++++ Listed entries ++++

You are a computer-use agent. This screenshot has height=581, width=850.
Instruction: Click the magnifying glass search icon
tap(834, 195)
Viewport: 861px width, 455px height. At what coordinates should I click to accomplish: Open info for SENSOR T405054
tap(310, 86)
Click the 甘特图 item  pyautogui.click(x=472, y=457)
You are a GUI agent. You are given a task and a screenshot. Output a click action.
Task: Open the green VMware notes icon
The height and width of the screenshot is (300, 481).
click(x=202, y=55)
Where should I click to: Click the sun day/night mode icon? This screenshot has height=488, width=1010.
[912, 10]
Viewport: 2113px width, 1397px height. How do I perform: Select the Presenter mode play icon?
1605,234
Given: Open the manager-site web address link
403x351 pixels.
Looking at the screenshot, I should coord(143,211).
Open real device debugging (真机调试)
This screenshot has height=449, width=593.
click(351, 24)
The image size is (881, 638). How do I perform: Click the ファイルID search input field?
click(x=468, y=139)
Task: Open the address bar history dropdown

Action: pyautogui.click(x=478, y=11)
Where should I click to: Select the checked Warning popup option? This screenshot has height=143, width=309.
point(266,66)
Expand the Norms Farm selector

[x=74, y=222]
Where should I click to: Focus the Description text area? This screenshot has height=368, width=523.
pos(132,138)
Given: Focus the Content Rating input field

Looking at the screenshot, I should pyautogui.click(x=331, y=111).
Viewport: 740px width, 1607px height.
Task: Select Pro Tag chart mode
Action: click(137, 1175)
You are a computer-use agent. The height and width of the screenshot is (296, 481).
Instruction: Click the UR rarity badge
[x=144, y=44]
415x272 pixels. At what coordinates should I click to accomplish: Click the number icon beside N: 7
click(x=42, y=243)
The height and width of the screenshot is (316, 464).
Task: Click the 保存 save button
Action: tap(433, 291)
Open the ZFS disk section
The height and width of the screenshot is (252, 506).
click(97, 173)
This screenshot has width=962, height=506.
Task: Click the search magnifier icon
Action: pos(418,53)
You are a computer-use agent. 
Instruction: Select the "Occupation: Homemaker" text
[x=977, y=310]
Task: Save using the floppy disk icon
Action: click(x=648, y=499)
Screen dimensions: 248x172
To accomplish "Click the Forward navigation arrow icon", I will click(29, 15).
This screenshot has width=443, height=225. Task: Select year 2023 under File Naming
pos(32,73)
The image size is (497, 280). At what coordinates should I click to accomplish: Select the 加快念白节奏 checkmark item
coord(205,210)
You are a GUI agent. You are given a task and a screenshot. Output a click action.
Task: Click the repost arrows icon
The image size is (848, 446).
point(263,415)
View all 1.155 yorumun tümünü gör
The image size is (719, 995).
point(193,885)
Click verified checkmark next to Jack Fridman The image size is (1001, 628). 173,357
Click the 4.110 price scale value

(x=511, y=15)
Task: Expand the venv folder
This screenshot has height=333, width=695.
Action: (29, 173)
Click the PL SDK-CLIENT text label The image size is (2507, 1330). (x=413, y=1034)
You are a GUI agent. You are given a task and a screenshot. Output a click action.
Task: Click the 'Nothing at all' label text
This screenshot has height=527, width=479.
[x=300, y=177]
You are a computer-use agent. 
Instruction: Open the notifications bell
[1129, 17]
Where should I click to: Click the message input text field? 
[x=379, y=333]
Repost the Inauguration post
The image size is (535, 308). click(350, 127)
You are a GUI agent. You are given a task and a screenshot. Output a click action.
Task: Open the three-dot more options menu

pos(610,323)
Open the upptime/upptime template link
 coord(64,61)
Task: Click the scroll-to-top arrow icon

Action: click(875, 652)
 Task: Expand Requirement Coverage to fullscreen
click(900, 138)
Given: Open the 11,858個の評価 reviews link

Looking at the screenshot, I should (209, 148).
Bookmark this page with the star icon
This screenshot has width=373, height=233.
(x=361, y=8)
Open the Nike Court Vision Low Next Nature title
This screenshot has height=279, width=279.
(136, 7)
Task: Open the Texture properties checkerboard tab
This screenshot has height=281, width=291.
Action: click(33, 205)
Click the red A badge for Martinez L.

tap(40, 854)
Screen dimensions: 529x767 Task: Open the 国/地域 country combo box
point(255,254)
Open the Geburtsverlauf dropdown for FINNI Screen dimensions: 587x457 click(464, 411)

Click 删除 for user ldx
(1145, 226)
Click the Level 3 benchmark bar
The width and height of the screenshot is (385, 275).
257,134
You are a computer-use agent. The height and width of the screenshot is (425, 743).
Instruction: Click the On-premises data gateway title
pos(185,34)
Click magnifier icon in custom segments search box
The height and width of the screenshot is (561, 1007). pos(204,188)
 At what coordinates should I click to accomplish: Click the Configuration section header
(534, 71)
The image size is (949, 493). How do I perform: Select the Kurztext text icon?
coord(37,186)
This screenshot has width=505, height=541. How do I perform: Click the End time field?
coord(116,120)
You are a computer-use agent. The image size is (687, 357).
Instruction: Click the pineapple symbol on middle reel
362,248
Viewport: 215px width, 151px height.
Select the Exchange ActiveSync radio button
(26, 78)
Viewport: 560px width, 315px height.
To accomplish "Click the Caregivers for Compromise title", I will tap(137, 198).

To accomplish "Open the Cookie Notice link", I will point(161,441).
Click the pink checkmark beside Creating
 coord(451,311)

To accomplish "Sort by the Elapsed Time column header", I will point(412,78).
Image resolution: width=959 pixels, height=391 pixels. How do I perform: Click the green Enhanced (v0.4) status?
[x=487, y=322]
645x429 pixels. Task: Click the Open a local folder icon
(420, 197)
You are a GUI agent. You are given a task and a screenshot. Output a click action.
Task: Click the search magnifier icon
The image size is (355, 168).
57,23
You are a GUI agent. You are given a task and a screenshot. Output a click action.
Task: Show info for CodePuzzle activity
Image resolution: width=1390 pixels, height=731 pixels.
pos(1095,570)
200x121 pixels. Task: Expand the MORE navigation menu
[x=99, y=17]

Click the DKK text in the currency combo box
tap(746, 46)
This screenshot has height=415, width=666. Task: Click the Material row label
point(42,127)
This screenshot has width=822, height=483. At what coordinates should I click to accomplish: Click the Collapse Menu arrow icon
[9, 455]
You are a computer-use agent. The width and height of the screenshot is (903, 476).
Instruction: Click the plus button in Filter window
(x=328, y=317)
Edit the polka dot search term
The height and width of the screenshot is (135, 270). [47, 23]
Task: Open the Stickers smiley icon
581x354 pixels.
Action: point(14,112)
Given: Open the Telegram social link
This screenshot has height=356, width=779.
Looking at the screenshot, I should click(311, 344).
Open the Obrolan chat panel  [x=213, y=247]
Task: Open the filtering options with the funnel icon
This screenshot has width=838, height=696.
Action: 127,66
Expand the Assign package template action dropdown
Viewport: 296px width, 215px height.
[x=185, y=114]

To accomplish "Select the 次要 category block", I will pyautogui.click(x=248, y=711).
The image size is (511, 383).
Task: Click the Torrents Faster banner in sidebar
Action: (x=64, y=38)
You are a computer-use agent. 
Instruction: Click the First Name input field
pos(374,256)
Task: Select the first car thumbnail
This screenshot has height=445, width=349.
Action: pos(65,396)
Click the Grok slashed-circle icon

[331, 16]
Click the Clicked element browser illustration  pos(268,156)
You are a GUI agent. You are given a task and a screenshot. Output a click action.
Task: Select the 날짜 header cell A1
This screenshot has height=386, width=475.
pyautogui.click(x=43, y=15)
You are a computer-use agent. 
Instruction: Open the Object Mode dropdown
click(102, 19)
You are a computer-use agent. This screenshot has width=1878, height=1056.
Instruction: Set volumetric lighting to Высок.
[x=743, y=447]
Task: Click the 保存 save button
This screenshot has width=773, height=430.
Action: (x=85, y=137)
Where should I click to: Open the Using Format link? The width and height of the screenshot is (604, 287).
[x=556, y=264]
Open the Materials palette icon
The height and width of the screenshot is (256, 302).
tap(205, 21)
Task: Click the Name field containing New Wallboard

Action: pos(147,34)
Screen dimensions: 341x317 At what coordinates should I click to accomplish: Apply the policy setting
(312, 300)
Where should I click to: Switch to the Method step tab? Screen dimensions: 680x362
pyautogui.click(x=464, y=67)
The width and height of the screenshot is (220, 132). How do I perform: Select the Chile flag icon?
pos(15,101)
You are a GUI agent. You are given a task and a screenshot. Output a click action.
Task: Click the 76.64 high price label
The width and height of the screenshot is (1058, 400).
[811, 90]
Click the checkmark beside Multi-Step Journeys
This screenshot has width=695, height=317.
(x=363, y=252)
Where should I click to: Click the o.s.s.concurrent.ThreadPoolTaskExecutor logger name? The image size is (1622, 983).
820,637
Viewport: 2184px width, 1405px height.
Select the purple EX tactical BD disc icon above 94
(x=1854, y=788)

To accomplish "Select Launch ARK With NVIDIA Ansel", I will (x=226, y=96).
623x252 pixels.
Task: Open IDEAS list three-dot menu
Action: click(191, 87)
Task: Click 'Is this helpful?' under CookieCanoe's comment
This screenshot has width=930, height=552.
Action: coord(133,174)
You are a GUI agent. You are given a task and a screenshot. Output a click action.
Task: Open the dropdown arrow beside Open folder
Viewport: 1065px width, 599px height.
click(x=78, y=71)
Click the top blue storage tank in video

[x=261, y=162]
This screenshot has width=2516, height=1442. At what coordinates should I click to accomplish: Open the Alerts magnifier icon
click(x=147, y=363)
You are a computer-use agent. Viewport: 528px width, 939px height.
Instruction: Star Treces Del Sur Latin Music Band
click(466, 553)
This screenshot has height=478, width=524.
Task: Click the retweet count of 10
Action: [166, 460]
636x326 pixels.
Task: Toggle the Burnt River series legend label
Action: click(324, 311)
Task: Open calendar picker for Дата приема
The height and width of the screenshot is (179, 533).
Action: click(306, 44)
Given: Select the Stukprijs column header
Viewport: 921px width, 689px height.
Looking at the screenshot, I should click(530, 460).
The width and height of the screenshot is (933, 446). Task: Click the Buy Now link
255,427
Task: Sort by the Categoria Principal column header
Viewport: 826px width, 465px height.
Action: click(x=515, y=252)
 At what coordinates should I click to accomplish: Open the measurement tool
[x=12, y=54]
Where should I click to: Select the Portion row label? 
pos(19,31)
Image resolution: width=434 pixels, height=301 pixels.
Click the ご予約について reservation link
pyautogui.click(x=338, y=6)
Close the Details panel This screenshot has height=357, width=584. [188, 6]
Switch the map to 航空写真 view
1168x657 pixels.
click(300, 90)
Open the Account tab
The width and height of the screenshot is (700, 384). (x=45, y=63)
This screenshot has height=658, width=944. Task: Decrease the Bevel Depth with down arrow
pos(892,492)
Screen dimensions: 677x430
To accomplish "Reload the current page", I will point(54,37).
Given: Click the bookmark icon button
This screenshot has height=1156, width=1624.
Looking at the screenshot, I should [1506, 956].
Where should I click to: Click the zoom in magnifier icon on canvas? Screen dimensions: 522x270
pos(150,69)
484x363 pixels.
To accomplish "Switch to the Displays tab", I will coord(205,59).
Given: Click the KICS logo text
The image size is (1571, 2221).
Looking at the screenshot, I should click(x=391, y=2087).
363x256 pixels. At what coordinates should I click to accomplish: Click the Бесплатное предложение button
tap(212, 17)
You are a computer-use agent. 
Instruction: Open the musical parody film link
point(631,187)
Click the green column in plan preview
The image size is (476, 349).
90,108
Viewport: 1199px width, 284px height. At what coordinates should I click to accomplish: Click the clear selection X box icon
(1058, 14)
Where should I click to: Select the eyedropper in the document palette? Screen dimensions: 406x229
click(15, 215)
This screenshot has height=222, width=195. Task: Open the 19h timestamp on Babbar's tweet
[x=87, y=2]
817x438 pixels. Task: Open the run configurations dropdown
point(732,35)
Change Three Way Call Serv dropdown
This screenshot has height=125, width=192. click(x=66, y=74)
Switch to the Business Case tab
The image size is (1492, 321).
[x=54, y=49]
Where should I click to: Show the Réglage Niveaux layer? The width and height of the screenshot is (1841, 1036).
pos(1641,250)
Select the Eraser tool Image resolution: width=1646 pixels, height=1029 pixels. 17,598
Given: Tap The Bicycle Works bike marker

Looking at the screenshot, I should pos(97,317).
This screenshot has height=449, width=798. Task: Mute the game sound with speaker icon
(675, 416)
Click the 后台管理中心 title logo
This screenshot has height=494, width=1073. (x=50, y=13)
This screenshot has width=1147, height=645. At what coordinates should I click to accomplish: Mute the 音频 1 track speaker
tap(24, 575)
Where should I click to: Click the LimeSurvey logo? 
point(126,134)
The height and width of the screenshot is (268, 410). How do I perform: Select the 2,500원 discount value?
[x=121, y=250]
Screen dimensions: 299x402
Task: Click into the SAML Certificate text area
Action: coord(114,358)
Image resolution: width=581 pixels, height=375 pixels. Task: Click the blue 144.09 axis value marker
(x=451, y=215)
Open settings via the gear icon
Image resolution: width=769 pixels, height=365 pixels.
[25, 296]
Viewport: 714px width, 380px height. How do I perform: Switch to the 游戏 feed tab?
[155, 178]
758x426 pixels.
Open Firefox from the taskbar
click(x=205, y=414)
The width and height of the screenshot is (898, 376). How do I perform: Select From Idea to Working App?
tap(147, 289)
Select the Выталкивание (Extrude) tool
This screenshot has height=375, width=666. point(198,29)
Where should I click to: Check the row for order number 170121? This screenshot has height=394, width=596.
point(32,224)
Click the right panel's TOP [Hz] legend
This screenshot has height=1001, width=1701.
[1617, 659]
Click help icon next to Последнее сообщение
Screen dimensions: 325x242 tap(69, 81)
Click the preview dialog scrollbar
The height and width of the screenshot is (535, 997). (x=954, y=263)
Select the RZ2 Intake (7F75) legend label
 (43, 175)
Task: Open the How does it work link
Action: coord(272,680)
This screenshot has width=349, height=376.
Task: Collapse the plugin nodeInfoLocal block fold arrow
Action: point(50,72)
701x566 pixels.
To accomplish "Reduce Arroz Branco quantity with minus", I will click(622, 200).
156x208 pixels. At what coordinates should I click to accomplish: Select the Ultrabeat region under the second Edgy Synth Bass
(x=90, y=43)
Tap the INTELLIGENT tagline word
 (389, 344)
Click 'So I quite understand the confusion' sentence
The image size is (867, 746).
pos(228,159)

++++

Problem statement -> Copy out the lines from the one with "is (1622, 983)." to the one with "(x=1854, y=788)", both included, leaving the requests as they are but multiplying each coordinate in the answers by 0.9 and rounding to whole numbers, with halves rounded up.

Answer to this task ->
Where should I click to: Click the o.s.s.concurrent.ThreadPoolTaskExecutor logger name? The image size is (1622, 983).
738,573
Viewport: 2184px width, 1405px height.
Select the purple EX tactical BD disc icon above 94
(x=1669, y=709)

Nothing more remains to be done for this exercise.